#### [Given exercise A]
Can you render the records, starting at the line containing "Viewport: 1356px width, 547px" and ending at the line containing "I will coord(96,74).", as a Markdown table with columns headed Entry and Content? Leave out blank lines and include nothing beyond that stretch.

The up.time IT Systems Management Blog

Archive for the ‘Cloud Virtualization’ Category

Large Scale Cloud Computing Adoption

Monday, October 19th, 2009

There is a very well written article over at ulitzer.com regarding the US Federal Governments IT spend plan for FY11 and their investigation into leveraging cloud computing as a cost cuttimg measure for federal IT spend.  It breaks the analysis down into 3 options:  Public, Hybrid and Private cloud.  In their analysis, the public cloud comes out at a BCR of 15.4 (Benefit/Cost Ratio) with the hybrid and private cloud coming out at 6.8 and 5.7 respectively.  I found these results rather surprising considering the scope of what their analysis entails.

We aren’t talking about migrating a few workloads to the cloud, but thousands and thousands of servers worth of federal workloads.  When defining the public cloud versus hybrid/private solution and the assumptions, they state for the public cloud it is a migration of ‘low-sensitivity’ data onto existing public clouds.  Based on the ever increasing compliance requirements and demand for data privacy and integrity, I would think that the low-sensitivity workloads would not comprise the lions share of the workloads being examined, thereby leaning the tables to the hybrid and/or private cloud offering.

When migrating to the cloud, todays organizations have many terabytes or petabytes (in the case of the US Federal Government, for thousands of workloads) of data that has to be migrated onto the cloud in order to move the complete workload to the cloud.  Moving and synchronizing petabytes of storage while maintaining service continuity through the migration is a non-trivial task.

While the analysis within the article is sound, I think that there are significant hurdles still in place from a large scale public cloud adoption standpoint that are not taken into consideration to the extent that they deserve.  Everyone wants the public cloud computing model to be successful, after all the benefits stand to be great.  I think that in the public cloud, from a security and connectivity standpoint, is not quite there yet for large scale initiatives.  I think that the real successes will come from the creation and adoption of private clouds, with the slow learned migration of workloads to the public cloud as we iron out all of the security, networking and compliance requirements.

#### [Provided records]
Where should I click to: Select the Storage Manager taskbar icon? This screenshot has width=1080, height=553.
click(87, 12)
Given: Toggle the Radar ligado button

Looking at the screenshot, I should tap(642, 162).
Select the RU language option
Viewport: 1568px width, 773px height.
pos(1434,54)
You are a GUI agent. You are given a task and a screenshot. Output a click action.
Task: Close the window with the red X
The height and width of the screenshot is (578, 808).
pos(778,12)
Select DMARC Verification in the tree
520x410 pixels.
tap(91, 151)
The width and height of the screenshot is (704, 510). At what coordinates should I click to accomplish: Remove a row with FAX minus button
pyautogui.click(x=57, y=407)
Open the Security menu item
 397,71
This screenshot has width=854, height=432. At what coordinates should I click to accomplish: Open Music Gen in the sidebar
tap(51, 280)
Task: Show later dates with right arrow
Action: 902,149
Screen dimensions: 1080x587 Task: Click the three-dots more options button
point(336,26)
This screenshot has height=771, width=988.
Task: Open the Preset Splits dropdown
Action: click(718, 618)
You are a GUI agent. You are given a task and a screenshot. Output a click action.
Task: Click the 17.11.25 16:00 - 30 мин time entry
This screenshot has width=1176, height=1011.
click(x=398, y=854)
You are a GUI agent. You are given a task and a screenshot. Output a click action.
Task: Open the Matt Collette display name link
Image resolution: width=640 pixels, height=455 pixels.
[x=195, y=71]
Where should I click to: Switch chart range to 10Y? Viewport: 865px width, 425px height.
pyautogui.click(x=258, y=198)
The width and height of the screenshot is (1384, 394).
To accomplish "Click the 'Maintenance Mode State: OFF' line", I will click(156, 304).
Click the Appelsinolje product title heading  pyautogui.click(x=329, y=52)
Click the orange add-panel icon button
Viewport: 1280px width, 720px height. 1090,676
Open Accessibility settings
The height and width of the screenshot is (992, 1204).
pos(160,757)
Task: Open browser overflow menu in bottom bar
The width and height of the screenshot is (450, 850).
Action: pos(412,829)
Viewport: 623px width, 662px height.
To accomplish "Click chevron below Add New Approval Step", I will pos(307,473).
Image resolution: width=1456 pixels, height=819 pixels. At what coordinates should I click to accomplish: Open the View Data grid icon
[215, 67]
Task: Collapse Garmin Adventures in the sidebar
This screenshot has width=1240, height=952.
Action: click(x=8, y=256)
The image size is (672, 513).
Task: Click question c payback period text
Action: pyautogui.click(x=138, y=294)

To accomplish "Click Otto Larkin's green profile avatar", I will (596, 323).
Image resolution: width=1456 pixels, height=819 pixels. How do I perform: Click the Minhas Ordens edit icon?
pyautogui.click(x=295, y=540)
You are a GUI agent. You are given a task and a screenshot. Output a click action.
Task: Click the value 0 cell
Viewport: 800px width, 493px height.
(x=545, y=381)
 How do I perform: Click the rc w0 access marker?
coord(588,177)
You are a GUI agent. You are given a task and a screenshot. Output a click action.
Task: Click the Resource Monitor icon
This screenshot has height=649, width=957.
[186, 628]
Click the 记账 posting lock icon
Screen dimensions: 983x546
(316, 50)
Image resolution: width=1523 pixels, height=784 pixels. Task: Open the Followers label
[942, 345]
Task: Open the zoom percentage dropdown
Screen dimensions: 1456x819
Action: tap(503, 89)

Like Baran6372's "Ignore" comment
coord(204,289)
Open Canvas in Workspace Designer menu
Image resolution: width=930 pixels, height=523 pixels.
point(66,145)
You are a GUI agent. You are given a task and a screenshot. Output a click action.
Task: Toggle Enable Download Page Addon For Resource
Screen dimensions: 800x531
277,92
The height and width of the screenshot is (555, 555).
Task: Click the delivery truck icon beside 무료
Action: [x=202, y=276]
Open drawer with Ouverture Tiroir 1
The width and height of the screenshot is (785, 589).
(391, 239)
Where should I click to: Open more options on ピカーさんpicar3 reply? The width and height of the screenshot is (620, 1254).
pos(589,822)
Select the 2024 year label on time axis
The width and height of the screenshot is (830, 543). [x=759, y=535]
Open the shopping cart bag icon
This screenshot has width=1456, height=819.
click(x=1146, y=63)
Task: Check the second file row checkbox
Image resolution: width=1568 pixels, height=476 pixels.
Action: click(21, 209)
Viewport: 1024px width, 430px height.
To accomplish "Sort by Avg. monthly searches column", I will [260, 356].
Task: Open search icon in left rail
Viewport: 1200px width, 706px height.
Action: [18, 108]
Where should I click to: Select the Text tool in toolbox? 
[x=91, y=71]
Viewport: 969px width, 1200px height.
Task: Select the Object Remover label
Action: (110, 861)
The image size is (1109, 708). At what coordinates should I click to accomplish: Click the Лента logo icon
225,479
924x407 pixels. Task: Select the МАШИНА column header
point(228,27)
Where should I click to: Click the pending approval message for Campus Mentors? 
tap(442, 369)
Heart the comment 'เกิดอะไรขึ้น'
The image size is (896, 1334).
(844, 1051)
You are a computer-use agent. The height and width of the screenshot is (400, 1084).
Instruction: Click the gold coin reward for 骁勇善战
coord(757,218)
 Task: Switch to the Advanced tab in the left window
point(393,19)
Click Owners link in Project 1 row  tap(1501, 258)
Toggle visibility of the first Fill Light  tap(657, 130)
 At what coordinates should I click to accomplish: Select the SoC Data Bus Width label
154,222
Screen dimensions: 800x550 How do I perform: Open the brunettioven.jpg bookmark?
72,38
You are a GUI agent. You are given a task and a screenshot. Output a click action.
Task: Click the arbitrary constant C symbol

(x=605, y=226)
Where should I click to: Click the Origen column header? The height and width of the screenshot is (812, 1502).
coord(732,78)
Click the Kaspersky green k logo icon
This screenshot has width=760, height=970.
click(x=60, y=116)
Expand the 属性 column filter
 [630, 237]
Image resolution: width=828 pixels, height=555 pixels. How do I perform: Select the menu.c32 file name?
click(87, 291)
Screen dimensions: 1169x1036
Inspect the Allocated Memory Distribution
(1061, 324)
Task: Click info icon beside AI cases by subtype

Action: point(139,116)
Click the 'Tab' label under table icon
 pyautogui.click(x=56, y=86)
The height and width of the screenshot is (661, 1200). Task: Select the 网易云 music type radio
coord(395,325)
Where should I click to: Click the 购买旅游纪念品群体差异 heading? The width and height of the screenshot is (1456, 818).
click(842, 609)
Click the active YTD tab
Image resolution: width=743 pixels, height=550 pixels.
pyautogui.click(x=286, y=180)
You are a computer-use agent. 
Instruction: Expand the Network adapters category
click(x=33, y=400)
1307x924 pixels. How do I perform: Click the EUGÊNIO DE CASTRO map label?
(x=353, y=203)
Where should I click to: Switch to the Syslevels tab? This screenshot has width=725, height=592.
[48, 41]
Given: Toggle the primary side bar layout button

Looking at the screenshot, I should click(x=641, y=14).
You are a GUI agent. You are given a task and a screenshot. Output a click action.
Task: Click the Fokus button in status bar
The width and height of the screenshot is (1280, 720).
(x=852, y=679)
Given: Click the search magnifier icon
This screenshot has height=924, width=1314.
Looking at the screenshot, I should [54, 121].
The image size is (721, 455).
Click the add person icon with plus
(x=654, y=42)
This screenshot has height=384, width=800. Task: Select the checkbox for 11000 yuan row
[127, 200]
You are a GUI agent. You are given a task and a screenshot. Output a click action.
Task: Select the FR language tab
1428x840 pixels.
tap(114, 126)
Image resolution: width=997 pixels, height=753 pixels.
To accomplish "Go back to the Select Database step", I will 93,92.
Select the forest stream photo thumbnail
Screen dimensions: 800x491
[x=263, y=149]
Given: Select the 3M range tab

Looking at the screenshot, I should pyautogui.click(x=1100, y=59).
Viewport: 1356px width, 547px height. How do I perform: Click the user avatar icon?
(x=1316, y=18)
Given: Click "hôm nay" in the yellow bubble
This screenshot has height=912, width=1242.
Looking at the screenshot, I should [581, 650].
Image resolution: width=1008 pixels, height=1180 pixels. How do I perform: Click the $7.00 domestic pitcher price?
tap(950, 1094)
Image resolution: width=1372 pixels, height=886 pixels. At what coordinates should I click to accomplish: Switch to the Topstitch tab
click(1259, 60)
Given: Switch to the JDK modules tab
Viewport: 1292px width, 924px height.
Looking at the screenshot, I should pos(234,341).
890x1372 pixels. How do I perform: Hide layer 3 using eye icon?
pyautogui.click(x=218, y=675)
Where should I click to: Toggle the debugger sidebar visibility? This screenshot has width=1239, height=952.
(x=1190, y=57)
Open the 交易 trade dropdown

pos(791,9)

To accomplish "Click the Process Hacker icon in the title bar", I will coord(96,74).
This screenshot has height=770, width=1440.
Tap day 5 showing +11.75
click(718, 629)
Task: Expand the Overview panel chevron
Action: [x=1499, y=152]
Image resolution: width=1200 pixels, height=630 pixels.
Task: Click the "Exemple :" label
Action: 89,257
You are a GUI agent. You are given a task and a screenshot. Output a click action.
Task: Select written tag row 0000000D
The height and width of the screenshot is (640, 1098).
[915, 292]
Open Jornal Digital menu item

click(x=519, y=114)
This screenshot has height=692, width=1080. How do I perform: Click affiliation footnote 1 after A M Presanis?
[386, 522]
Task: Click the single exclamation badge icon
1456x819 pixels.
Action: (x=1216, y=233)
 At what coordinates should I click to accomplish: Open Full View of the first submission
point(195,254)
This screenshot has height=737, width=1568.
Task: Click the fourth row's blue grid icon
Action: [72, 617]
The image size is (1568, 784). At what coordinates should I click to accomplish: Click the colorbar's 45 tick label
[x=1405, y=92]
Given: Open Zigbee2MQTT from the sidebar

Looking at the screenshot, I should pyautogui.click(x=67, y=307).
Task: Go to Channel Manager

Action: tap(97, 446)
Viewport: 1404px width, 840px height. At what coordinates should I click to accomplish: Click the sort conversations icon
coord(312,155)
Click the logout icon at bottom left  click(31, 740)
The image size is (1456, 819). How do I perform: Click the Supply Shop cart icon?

#### [Given exercise B]
Can you reproduce the blog post on large-scale cloud computing adoption word for word, from start to finish?

#### [Worked solution A]
| Entry | Content |
|---|---|
| 1 | Viewport: 1356px width, 547px height. How do I perform: Click the user avatar icon? |
| 2 | (x=1316, y=18) |
| 3 | Given: Click "hôm nay" in the yellow bubble |
| 4 | This screenshot has height=912, width=1242. |
| 5 | Looking at the screenshot, I should [581, 650]. |
| 6 | Image resolution: width=1008 pixels, height=1180 pixels. How do I perform: Click the $7.00 domestic pitcher price? |
| 7 | tap(950, 1094) |
| 8 | Image resolution: width=1372 pixels, height=886 pixels. At what coordinates should I click to accomplish: Switch to the Topstitch tab |
| 9 | click(1259, 60) |
| 10 | Given: Switch to the JDK modules tab |
| 11 | Viewport: 1292px width, 924px height. |
| 12 | Looking at the screenshot, I should pos(234,341). |
| 13 | 890x1372 pixels. How do I perform: Hide layer 3 using eye icon? |
| 14 | pyautogui.click(x=218, y=675) |
| 15 | Where should I click to: Toggle the debugger sidebar visibility? This screenshot has width=1239, height=952. |
| 16 | (x=1190, y=57) |
| 17 | Open the 交易 trade dropdown |
| 18 | pos(791,9) |
| 19 | To accomplish "Click the Process Hacker icon in the title bar", I will coord(96,74). |

#### [Worked solution B]
The up.time IT Systems Management Blog

Archive for the ‘Cloud Virtualization’ Category

Large Scale Cloud Computing Adoption

Monday, October 19th, 2009

There is a very well written article over at ulitzer.com regarding the US Federal Governments IT spend plan for FY11 and their investigation into leveraging cloud computing as a cost cuttimg measure for federal IT spend.  It breaks the analysis down into 3 options:  Public, Hybrid and Private cloud.  In their analysis, the public cloud comes out at a BCR of 15.4 (Benefit/Cost Ratio) with the hybrid and private cloud coming out at 6.8 and 5.7 respectively.  I found these results rather surprising considering the scope of what their analysis entails.

We aren’t talking about migrating a few workloads to the cloud, but thousands and thousands of servers worth of federal workloads.  When defining the public cloud versus hybrid/private solution and the assumptions, they state for the public cloud it is a migration of ‘low-sensitivity’ data onto existing public clouds.  Based on the ever increasing compliance requirements and demand for data privacy and integrity, I would think that the low-sensitivity workloads would not comprise the lions share of the workloads being examined, thereby leaning the tables to the hybrid and/or private cloud offering.

When migrating to the cloud, todays organizations have many terabytes or petabytes (in the case of the US Federal Government, for thousands of workloads) of data that has to be migrated onto the cloud in order to move the complete workload to the cloud.  Moving and synchronizing petabytes of storage while maintaining service continuity through the migration is a non-trivial task.

While the analysis within the article is sound, I think that there are significant hurdles still in place from a large scale public cloud adoption standpoint that are not taken into consideration to the extent that they deserve.  Everyone wants the public cloud computing model to be successful, after all the benefits stand to be great.  I think that in the public cloud, from a security and connectivity standpoint, is not quite there yet for large scale initiatives.  I think that the real successes will come from the creation and adoption of private clouds, with the slow learned migration of workloads to the public cloud as we iron out all of the security, networking and compliance requirements.